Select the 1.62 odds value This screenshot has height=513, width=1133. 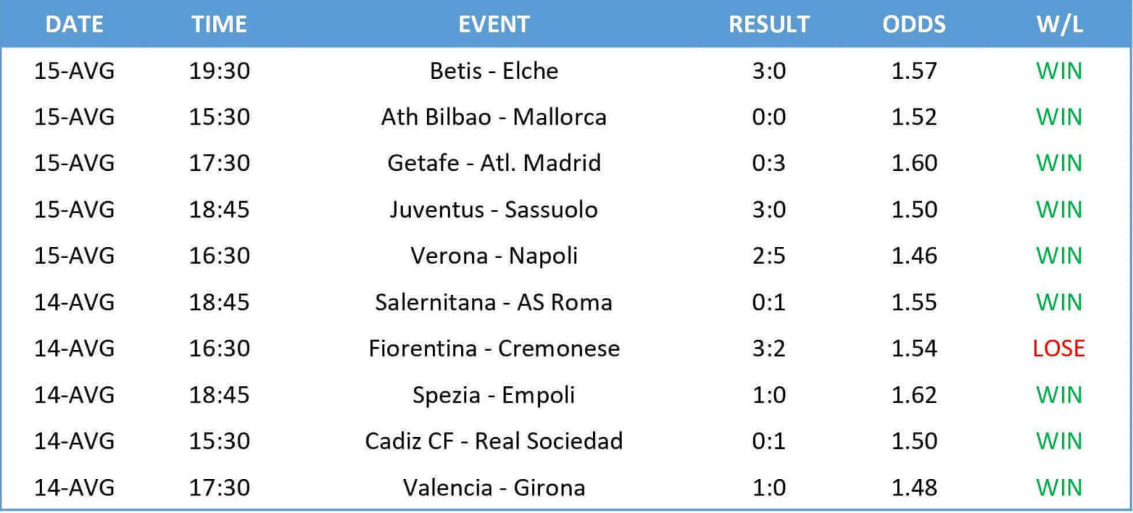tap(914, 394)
# # #
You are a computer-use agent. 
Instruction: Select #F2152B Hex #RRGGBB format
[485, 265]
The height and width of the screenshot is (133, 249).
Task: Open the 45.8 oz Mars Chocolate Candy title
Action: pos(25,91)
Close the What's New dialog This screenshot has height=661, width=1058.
# # #
* [What you are asked to do]:
Only one stretch of the records above is wanted: the lines between the one holding "Instruction: Select #F2152B" and the one holding "Close the What's", inclusive, reproduced exactly.

* [Response to the exercise]:
Instruction: Select #F2152B Hex #RRGGBB format
[485, 265]
The height and width of the screenshot is (133, 249).
Task: Open the 45.8 oz Mars Chocolate Candy title
Action: pos(25,91)
Close the What's New dialog This screenshot has height=661, width=1058.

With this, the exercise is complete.